Children were eligible if (a) 8–12 years of age in Columbus City Schools, (b) previously diagnosed with asthma, (c) they had elevated scores for anxiety (Screen for Child Anxiety Related Disorders [SCARED]; Birmaher et al., 1999; Hale et al., 2011) or depressive symptoms (Patient-Reported Outcomes Measurement Information System (PROMIS)—Child Depression Short Form; Assessment Center, 2015) measure, (d) they had written consent to participate from their CG and provided assent for themselves, (e) the consenting CG cared for the child at least half of the time, (f) CG and child could understand/were fluent in English. Exclusion criteria were as follows: (a) child had other respiratory or lung conditions, (b) the child was seeing a behavioral health care provider, or (c) child or CG had a cognitive learning limitation precluding either to complete surveys.
Pediatric symptom checklist (PSC-17). The PSC is used to assess behavioral and attention problems in children, α = .89 (J. M. Murphy et al., 2016). The PSC has 17 questions rated from 0 to 2 (never to often, respectively) and includes items such as “My child worries a lot” and “My child is down on self.” Higher scores indicate more behavioral symptoms reported by the CG.
Anxiety measure (SCARED). The SCARED (41 items; scored 0–2; not true to very true, respectively) is used to assess constructs including panic/somatic, general anxiety disorder, separation anxiety, social phobia, and school phobia. Questions include “When I am frightened, it is hard to breathe” and “I am afraid to be alone in the house.” Higher scores indicate more symptoms of anxiety (α = .70–.90; (Beidas et al., 2015; Birmaher et al., 1999; Hale et al., 2011).
Depression measure (PROMIS—child depression short form). The PROMIS Child Depression Short Form is used to evaluate mood, affect, and views of self. The measure has 8 items and is scored from 0 to 4 (never to almost always, respectively) and includes questions such as “Over the past week, I could not stop feeling sad” and “Over the past week, it was hard for me to have fun” (α = .85; Assessment Center, 2015).

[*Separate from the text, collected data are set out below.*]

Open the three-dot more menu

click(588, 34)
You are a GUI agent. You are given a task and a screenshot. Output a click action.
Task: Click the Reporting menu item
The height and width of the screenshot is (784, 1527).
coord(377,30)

Personal beliefs: Child version. The personal beliefs measure is used to assess beliefs and confidence about stress management. The measure has 10 items including “I am sure that I can handle my problems well” and “I know how to deal with things in a healthy way that bother me.” Scoring is from 1 to 5 (strongly disagree to strongly agree, respectively) with higher scores indicating higher general self-efficacy (α = .85; Jacobson & Melnyk, 2012).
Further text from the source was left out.